Divino Jesús, escucha la oración que te dirijo por el que quiere ser tu misionero, guárdale en medio de los peligros del mundo <3>, y hazle sentir cada día más la vanidad y la nada de las cosas pasajeras y la dicha de saber despreciarlas por tu amor. Que su sublime apostolado se ejerza ya desde ahora sobre los que lo rodean, y que sea un apóstol digno de tu Sagrado Corazón<4>..

¡María, dulce Reina del Carmelo!
a ti te confío el alma de este futuro sacerdote cuya indigna hermanita soy.
Enséñale ya desde ahora con cuánto amor tocabas tú al divino Niño Jesús y lo envolvías en pañales <5>, para que él pueda un día subir al altar santo
y llevar en sus manos al Rey de los cielos.

Te pido también que lo guardes siempre a la sombra de tu manto virginal,
hasta el momento feliz en que, dejando este valle de lágrimas <5>,
puede contemplar tu esplendor y gozar por toda la eternidad
de los frutos de su glorioso apostolado...

Teresa del Niño Jesús rel. carm. ind.



Fecha.: entre el 17 y el 21 de octubre de 1895.
Compuesto para: Mauricio Bellière, seminarista.

1 El subrayado de «todas» responde a la petición del seminarista. Para entender adecuadamente el sentido de esta ofrenda exclusiva, véase el relato de Teresa, Ms C 33vº.
2 Esta es la oración que Teresa pedirá a su hermano que haga por ella, cf Cta 220.
3 Los del cuartel sobre todo, cuando las «huellas de una vida ligera» aún no se han borrado de la mente del joven, como acaba de escribirlo.
4 Una devoción predilecta de M. Bellière, que añade tras su firma: «Guardia de Honor del Sagrado Corazón».
5 Reminiscencia de la oración de Teresa Durnerin, cf Cta 101 y RP 2, nota 25.

martes, 5 de octubre de 2010

"QUERIDA VIRGEN SANTISIMA"



Querida Virgen Santísima, haz que tu Teresita ya nunca más se atormente.

NOTAS. Documento autógrafo. -Fecha: junio (?) 1894. -Publicación: Prières (1988). Dos líneas a tinta, de la mano de Teresa, a continuación de una poesía copiada por sor Inés de Jesús para el 21 de junio, fiesta de la madre María de Gonzaga, después de la primera comunión de Teresa (8 de mayo de 1884, a la que hace alusión). Sería, pues, en torno al 21 de junio cuando Teresa (de once años) escribió esta plegaria. La caligrafía es sin duda alguna la de 1884.
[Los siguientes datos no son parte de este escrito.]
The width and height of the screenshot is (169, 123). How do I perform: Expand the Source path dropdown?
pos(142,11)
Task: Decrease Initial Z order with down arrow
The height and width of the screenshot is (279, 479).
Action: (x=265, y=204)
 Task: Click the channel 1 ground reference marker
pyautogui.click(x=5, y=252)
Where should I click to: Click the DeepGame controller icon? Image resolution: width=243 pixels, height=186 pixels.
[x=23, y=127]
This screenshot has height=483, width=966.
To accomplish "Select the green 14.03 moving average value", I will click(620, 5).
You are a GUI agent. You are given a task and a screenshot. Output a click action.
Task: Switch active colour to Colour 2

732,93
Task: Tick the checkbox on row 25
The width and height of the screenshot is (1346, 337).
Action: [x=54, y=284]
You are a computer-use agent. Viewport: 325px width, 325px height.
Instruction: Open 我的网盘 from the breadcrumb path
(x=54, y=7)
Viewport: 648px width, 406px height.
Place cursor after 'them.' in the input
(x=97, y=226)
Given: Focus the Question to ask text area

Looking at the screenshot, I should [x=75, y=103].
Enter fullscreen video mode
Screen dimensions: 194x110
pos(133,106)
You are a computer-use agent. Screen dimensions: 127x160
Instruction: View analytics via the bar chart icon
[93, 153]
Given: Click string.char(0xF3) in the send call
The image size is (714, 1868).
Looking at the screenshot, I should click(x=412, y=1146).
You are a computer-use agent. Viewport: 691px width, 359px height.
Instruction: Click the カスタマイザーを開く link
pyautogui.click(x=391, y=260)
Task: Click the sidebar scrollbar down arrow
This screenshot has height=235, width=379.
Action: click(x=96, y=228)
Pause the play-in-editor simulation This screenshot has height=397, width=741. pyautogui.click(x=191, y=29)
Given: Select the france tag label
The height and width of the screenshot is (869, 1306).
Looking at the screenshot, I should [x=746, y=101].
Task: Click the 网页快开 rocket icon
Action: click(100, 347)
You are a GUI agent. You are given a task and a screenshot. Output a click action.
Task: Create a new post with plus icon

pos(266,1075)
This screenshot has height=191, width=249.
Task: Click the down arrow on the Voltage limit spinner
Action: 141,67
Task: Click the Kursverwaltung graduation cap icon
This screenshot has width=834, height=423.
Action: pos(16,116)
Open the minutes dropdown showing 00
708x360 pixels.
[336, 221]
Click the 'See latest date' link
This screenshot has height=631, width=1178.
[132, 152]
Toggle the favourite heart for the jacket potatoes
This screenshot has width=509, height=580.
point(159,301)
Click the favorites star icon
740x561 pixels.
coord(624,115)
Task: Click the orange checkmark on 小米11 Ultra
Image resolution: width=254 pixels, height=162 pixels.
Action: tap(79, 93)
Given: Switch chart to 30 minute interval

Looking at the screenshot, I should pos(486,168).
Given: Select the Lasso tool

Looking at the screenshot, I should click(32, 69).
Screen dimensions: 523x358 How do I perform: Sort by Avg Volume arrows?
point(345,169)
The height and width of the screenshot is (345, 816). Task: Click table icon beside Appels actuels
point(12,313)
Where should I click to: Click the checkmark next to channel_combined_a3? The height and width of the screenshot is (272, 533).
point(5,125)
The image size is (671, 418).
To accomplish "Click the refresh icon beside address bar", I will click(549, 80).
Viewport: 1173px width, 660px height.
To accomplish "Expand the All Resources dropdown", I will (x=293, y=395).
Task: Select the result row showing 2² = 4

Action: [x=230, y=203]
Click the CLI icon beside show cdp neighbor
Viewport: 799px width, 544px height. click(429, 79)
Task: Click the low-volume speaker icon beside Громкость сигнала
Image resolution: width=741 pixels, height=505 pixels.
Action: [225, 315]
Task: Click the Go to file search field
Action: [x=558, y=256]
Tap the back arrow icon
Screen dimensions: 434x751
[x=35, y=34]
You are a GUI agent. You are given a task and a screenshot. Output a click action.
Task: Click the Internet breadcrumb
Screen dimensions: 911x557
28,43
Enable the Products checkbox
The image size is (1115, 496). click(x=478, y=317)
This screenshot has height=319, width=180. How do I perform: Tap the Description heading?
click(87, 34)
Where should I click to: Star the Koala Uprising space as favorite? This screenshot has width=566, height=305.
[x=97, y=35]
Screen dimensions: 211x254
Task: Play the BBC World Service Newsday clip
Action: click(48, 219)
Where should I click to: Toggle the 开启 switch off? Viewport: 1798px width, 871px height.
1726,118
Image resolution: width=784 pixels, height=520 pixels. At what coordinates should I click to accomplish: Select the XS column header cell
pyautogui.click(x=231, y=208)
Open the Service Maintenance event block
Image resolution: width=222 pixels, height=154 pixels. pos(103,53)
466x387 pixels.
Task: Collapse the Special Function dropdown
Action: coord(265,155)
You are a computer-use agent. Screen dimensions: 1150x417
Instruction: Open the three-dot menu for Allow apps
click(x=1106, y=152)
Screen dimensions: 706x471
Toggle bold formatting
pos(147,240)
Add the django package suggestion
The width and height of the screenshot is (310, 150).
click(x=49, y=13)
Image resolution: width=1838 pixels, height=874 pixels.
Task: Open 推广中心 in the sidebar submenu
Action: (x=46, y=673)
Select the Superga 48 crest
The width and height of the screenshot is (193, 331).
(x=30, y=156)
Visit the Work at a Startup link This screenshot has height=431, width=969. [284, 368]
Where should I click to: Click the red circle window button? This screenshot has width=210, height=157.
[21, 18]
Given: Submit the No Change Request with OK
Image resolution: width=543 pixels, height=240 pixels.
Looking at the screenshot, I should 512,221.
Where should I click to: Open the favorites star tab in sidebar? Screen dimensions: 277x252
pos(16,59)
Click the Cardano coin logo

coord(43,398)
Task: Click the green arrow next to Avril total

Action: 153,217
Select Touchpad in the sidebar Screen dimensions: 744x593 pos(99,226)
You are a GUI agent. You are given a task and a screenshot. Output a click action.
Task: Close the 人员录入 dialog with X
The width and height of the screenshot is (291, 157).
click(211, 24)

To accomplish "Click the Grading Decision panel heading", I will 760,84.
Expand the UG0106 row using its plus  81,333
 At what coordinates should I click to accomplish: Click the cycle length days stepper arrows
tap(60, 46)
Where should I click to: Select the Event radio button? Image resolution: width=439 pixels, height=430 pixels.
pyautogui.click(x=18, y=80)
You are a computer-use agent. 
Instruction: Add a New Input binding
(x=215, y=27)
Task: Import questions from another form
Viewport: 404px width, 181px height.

¿Qué sufrimiento «atormentaba» en esas fechas a la niña Teresa que justificase este grito dirigido a María?

El primer Manuscrito puede ofrecernos la respuesta: «...la Santísima Virgen permitió este tormento para bien de mi alma» (Ms A 31rº).

Recordemos los hechos: el 13 de mayo de 1883, Teresa se cura de una enfermedad nerviosa gracias a la sonrisa de la Santísima Virgen. En un primer momento quiere guardar el secreto. Pero María, su hermana mayor, lo descubre y se lo cuenta a las carmelitas. La niña empieza a dudar y cree «haber mentido». Le han robado su «felicidad». Ya no siente más que «humillación» y un «profundo horror» (ibid.).

Su sufrimiento dura, pues, desde hace un año cuando Teresa conjura aquí a la Virgen que la libre de él. Y, en efecto, disfrutará de un período de calma «durante casi un año», 1884-1885 (cf Ms A 32vº). Pero la liberación definitiva no tendrá lugar hasta el 4 de noviembre de 1887, en Nuestra Señora de las Victorias; ese día, «la Santísima Virgen me hizo sentir que había sido realmente ella quien me había sonreído» (Ms A 56vº). «Querida Virgen Santísima»:
Teresa volverá a lanzar esa misma exclamación en su lecho de muerte (CA 30.9.6).

domingo, 3 de octubre de 2010


A veces pintaba o escribía poesías. Nada extraordinario. Dada su debilidad de enferma no pudo seguir todos los actos de comunidad ni practicar las penitencias de la Orden y, sin embargo, avanzaba velozmente hacia la santidad haciendo actos extraordinariamente pequeños pero vivificados por un amor purísimo. Ese es el secreto de su vida espiritual.